Sin embargo, la línea que separa lo artístico de lo comercial es justo donde Italia cree tener ventaja. Según el experto citado en el texto, no es equiparable emplear un concepto en una obra creativa que hacerlo para identificar un negocio, porque en este segundo caso se corre el riesgo de banalizar hechos dolorosos.
La Mafia se sienta a la mesa, en su mejor momento económico
Ese enfoque ya había encontrado eco en Europa. De hecho, en 2018 el Tribunal General de la Unión Europea ordenó la nulidad de la marca a escala comunitaria, al entender que podía implicar una banalización o incluso una romantización de la criminalidad organizada.
Aquel fallo europeo describía a la mafia como una estructura apoyada en intimidación, violencia física y asesinato, vinculada a actividades como tráfico ilegal de drogas y armas, blanqueo de capitales y corrupción.
Con ese antecedente, la decisión española encaja en una estrategia de desgaste sostenido. Italia no solo logra anular el registro, también aprieta en los tribunales: ya ha acudido a los juzgados mercantiles de Barcelona para impedir que la compañía continúe usando el distintivo, y se apunta a que podría haber resolución en menos de un año.
Queda margen de maniobra para la cadena.
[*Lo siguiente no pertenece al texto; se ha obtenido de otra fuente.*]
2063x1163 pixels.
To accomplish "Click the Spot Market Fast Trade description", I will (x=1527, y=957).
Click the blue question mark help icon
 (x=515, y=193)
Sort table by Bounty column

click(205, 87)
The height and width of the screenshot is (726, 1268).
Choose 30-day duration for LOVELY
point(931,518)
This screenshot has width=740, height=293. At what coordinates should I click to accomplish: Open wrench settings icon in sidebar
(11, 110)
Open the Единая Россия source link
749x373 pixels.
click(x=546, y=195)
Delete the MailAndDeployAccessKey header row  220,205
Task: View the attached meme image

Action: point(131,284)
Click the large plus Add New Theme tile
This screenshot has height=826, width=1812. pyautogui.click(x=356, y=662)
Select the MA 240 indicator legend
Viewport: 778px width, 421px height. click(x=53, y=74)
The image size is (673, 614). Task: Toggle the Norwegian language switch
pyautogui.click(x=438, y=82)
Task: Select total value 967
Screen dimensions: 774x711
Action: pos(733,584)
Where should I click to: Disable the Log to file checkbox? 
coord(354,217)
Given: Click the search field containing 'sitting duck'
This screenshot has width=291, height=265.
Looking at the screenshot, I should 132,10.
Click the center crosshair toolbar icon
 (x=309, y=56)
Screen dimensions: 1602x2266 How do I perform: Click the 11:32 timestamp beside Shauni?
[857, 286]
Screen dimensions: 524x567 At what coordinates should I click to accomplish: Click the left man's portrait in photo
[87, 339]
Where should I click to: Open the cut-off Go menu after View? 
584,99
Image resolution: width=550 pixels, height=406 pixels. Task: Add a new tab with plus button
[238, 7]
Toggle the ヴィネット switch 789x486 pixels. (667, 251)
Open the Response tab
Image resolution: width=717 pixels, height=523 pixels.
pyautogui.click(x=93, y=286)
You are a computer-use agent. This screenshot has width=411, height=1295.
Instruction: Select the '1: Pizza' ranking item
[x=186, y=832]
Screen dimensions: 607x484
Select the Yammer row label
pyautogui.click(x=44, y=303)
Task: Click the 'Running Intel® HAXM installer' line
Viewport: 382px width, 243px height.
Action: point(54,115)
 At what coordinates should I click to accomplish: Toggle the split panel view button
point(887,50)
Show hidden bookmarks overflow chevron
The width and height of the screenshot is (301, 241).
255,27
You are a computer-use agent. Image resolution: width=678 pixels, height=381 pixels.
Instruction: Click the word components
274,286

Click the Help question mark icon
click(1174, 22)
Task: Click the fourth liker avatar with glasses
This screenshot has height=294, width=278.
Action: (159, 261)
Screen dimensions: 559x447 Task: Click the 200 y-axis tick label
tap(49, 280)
Dispone de un mes para recurrir la resolución de la OEPM porque la resolución no es firme y cabe interponer recurso de alzada, posibilidad que la empresa continúa analizando junto a sus asesores jurídicos.
De hecho, en un comunicado de prensa, la compañía que su marca ha sido registrada y renovada en distintas ocasiones por la propia Oficina Española de Patentes y Marcas a lo largo de más de dos décadas.
Del mismo modo, señalan que han intentado en varias ocasiones mantener un diálogo directo con el embajador italiano que impugnó la marca para explicar el origen y el sentido del nombre, sin que dichas solicitudes hayan sido atendidas.
Mientras tanto, el grupo sigue creciendo con fuerza: elevó ingresos hasta 132 millones de euros tras subir un 12% en el último ejercicio, cuenta con 114 restaurantes en España y quiere llegar a 200 en 2029, además de planear nuevas aperturas. Todo ese impulso choca ahora con un nombre que, si Italia consolida su victoria, tendrá que cambiar de una vez por todas.